Protest gegen Raumverbot

Israelischer Historiker erhält Unterstützung

  • Lesedauer: 2 Min.
Rolf-Henning Hintze, München

Der Historiker Ilan Pappe ist wegen seines Buches »Die ethnische Säuberung Palästinas« in seinem Heimatland Israel umstritten, während er im Ausland Anerkennung genießt. Auf Druck der Deutsch-Israelische Gesellschaft AG München war Pappe kürzlich die Zusage für einen städtischen Vortragsraum entzogen worden. Nun sieht sich OB Ude mit Protest konfrontiert.

Die Entscheidung der Stadt München, dem kritischen israelischen Historiker Ilan Pappe einen zugesagten städtischen Raum für einen Vortrag wieder zu entziehen, hat starken Widerspruch hervorgerufen. Die Stadt hatte die Maßnahme nach einer Intervention der Deutsch-Israelischen Gesellschaft verfügt, die eine »anti-israelischen Propagangaveranstaltung« befürchtete. Die Gesellschaft bemängelte, dass die Veranstalter nicht zusätzlich Professor Michael Wolffsohn eingeladen hätten.

Gegen das Raumverbot gibt es inzwischen eine Reihe von Protestschreiben. Die Hörfunkredakteurin Bettina Marx, die mehrere Jahre als ARD-Korrespondentin im Studio Tel Aviv tätig war, schrieb an Münchens Oberbürgermeister Christian Ude, Ilan Pappe sei ein angesehener Wissenschaftler, dessen Forschungen »kein vernünftiger Kenner des Nahen Ostens mehr in Zweifel zieht«. Ihm Antisemitismus oder jüdischen Selbsthass zu unterstellen, sei lächerlich. Seine Forschungsergebnisse anzuzweifeln, zeuge von Ignoranz. Die Journalistin und Buchautorin (»Gaza, Berichte aus einem Land ohne Hoffnung«) bedauerte, dass sich Ude dem Druck der Deutsch-Israelischen Gesellschaft gebeugt habe, »die seit Jahren mit zunehmendem Erfolg versucht, die Kritiker der israelischen Politik mundtot zu machen«. Die Bürger Münchens hätten ein Recht darauf, Wissenschaftler zu hören, die außer in Israel überall einen guten Ruf genössen. Zensurmaßnahmen seien einer aufgeklärten Stadt nicht würdig.

Das ehemalige Direktoriumsmitglied des Zentralrats der Juden in Deutschland, Rolf Verleger, wandte sich in einem Schreiben an den Münchner OB gegen die Kritik, der Arbeitskreis Palästina/Israel Salam Shalom habe als Veranstalter ausschließlich Ilan Pappe eingeladen und nicht ergänzend Professor Wolffsohn.
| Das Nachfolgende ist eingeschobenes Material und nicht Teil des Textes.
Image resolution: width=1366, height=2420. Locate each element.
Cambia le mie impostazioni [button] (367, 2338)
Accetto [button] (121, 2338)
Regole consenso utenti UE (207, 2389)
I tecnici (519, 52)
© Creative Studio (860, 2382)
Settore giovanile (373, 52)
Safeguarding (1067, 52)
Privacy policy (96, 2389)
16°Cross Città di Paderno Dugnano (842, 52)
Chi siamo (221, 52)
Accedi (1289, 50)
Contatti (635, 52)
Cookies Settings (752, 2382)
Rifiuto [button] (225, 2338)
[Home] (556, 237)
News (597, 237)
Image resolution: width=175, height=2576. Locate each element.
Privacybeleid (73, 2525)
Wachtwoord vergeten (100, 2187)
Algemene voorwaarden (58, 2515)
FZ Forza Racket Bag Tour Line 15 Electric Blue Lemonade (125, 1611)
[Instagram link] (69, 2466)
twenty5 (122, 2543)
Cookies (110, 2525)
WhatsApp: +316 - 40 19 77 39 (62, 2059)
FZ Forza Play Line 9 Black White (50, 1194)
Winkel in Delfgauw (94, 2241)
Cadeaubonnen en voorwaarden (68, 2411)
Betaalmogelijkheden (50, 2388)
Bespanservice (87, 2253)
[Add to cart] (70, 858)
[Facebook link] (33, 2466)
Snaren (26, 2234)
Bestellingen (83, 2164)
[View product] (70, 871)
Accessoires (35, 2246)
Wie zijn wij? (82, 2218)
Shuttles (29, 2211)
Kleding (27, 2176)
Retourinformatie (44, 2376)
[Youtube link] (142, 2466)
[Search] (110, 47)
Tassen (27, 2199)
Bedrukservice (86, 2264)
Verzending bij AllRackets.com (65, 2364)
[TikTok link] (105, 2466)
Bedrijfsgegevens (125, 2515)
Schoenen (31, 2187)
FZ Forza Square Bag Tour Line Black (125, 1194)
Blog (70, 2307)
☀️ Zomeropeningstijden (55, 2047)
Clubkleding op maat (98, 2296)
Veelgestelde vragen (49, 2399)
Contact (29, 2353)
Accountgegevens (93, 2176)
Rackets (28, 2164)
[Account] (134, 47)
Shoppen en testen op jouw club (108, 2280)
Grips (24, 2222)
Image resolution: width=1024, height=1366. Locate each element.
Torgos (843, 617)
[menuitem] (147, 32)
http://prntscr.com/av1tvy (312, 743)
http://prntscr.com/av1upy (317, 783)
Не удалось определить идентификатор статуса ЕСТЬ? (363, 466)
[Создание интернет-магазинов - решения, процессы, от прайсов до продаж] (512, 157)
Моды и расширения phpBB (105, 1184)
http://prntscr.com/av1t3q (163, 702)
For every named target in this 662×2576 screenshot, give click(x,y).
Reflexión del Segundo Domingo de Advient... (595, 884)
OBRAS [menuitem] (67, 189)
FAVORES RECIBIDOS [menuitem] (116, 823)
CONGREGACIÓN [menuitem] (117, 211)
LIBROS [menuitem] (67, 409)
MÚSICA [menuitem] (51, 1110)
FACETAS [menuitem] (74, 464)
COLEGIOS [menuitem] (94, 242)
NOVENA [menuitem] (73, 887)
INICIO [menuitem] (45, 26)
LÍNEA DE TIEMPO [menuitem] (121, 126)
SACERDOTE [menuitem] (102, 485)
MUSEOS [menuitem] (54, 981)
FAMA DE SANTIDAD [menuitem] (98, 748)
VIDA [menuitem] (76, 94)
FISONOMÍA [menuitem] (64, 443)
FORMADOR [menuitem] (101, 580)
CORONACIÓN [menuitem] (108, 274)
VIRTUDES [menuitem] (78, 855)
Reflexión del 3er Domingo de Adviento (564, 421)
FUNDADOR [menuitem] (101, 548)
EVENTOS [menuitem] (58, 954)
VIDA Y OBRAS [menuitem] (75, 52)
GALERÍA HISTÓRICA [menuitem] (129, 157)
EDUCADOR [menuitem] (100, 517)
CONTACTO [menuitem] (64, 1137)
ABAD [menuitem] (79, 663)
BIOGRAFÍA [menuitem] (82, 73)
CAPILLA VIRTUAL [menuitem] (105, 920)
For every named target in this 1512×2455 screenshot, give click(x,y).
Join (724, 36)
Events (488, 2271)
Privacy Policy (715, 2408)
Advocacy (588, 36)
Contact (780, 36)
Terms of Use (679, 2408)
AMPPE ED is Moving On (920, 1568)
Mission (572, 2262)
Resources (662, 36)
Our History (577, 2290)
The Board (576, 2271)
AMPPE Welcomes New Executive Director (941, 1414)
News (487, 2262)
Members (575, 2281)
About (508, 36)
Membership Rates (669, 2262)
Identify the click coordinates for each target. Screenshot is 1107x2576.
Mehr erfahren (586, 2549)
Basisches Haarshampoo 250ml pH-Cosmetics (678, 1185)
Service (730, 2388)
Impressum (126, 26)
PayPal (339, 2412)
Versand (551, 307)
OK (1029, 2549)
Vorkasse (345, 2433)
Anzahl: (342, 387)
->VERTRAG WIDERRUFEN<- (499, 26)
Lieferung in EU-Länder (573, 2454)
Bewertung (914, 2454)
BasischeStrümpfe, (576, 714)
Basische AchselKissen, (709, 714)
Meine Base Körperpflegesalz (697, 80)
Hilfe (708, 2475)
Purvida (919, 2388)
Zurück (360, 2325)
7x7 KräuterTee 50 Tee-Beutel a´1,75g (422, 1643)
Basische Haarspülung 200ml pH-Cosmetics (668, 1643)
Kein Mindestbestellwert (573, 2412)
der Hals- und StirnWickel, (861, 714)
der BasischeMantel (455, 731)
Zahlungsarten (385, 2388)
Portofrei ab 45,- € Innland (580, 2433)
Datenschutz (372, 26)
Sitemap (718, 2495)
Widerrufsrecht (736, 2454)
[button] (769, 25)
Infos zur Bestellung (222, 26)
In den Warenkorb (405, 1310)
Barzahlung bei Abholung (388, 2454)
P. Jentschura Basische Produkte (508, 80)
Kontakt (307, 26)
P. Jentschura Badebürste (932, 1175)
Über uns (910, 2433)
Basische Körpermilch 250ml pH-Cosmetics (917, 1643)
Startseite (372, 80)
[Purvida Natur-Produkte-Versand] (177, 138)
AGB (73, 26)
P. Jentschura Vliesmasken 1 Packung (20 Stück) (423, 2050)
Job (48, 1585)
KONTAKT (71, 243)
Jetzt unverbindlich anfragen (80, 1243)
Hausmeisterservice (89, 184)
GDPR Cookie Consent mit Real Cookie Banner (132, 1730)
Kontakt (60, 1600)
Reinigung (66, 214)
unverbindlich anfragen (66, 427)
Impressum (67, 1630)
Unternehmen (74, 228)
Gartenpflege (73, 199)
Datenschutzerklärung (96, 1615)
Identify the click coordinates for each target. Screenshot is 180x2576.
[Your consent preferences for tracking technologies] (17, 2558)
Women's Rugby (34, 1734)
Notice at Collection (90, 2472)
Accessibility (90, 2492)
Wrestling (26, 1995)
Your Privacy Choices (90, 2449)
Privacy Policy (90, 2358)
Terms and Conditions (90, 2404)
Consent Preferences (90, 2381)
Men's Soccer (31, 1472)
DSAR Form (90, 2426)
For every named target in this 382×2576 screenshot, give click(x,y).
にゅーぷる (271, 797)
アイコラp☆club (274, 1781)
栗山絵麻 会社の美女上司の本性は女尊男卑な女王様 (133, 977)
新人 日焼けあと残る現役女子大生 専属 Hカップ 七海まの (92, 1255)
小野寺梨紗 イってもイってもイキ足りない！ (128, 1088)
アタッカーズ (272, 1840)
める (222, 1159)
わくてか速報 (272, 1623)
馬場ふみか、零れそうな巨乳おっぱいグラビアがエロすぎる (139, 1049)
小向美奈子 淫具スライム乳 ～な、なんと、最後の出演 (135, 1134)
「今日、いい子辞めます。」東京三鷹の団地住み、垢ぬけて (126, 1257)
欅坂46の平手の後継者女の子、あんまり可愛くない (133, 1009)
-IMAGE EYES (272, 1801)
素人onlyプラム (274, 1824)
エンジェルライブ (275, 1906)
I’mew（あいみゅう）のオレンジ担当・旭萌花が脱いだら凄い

Ironisch schrieb Verleger: »So genieße ich das Glück, dass mein Vortrag zu Judentum und Zionismus, in dem ausschließlich ich der Referent war und ich mich sogar öffentlich positiv auf Herrn Pappe bezog, im schönen Münchner Literaturhaus im März diesen Jahres noch stattfinden durfte. Ob das in Zukunft wohl anders sein wird? Vielleicht vermittelt die DIG München dann ja auch mir einen Partner.«

Während ein Sprecher der Stadt die Zahl der Protestschreiben an den Oberbürgermeister mit zwei angab, erklärte der Arbeitskreis, diese Zahl sei mit Sicherheit falsch, die Stadt habe Dutzende von Protestbriefen erhalten. Die Antwort der Stadt auf eine Anfrage der Grünen zum Verbot steht noch aus.